---- Document extract
Sometimes I'm working on a python package which is just a directory with contents constantly being altered. I just want to send that directory to my dask workers without making a zipfile or egg or whatever. Currently I use these functions to get the job done:
def fn_to_targz_string(fn):
with io.BytesIO() as bt:
with tarfile.open(fileobj=bt,mode='w:gz') as tf:
tf.add(fn,arcname=os.path.basename(fn))
bt.seek(0)
s=bt.read()
return s
def extract_targz_string(s,*args,**kwargs):
import io,tarfile
with io.BytesIO() as bt:
bt.write(s)
bt.seek(0)
with tarfile.open(fileobj=bt,mode='r:gz') as tf:
tf.extractall(*args,**kwargs)
If we used tarfile in this way for Client.upload_file, it wouldn't matter whether the user wanted to upload a file or a directory. It should just work.
I believe the only necessary changes would be replacing the beginning of Client._upload_file with something like fn_to_targz_string (shown above) and the beginning of Worker.upload_file with something like extract_targz_string (shown above). If you wanted to be complete, you could also add something to the belly of Worker.upload_file so that the module would be properly inserted into names_to_import.
Generally adding directory support to upload file seems sensible to me.
However I think that relying on tar-gz might be problematic just because these aren't universally deployed. (Dask runs on on windows clusters). Even though it's quite old, perhaps the zipfile module in the stdlib could be used here? We could also just open up all of the files and send all of their contents in a big nested dict.
tarfile has been in the standard library since python 2.3... do you know if it one of the optional components or is it mandatory? I kind of assumed that even if the computer doesn't have its own zlib library, the zlib code gets baked into CPython. I don't have a windows machine so I can't easily check.
Ah, I didn't realize that. Yeah, if it's in the standard library then I'm
all for tar files.
On Thu, Mar 2, 2017 at 2:34 PM, Jackson Loper notifications@github.com
wrote:
tarfile has been in the standard library
https://docs.python.org/2/library/tarfile.html since python 2.3... do
you know if it one of the optional components or is it mandatory? I kind of
assumed that even if the computer doesn't have its own zlib library, the
zlib code gets baked into CPython. I don't have a windows machine so I
can't easily check.—
You are receiving this because you commented.
--------
---- Data extract
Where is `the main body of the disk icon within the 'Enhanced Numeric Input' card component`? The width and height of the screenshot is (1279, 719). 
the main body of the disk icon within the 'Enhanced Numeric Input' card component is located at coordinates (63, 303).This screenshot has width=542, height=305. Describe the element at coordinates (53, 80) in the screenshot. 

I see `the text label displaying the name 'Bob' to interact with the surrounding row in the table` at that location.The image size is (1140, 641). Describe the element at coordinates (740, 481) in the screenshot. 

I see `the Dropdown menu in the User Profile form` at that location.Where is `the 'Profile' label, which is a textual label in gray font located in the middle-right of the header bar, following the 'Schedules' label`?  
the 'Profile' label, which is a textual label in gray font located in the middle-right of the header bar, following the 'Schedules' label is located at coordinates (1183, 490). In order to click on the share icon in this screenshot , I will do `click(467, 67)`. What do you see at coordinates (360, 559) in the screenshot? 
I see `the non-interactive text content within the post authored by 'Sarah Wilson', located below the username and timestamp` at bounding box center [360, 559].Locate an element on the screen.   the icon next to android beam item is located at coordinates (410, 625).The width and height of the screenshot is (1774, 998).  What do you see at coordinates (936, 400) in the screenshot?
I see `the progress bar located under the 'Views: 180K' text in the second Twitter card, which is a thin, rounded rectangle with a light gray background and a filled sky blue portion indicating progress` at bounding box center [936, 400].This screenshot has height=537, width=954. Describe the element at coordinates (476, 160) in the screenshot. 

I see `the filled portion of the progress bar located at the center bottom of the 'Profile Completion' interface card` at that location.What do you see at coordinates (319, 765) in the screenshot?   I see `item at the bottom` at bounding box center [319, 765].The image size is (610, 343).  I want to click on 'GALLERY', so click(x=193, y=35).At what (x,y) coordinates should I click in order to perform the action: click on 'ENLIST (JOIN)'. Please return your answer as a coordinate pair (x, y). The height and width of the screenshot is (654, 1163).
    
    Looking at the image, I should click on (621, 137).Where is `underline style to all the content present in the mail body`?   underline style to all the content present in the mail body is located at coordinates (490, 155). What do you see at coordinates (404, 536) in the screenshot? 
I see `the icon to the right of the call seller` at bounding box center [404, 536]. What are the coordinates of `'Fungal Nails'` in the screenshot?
--------
■ **Request**: Write what comes next in the forum thread about sending a package directory to dask workers, picking up after its last line. The records were taken from a separate source.

■ **Written answer**:
Reply to this email directly, view it on GitHub
https://github.com/dask/distributed/issues/925#issuecomment-283755731,
or mute the thread
https://github.com/notifications/unsubscribe-auth/AASszNgrdc5WJLeuOOjibFXIbattEpe9ks5rhxnEgaJpZM4MRVV0
.
@jacksonloper is uploading directories something that you have time to contribute?
Sure, but I can't test windows machines :(.
Woops wrong button. I'll submit a PR.
That's just fine
any update? I found this PR https://github.com/dask/distributed/pull/939 but it was closed. I'm wondering if there's a way to upload a directory and import only importable files in that directory.
Any update for this? Uploading a project folder for the workers to use is a very common use case and currently there is no easy way to do it
People keep asking if there is any update, but clearly this issue hasn't been updated. If you are interested in working on resolving this then that would be great!
I might take a look at implementing this. @mrocklin from an API design standpoint, would you rather have this functionality built into the existing upload_file function or create a new upload_dir function?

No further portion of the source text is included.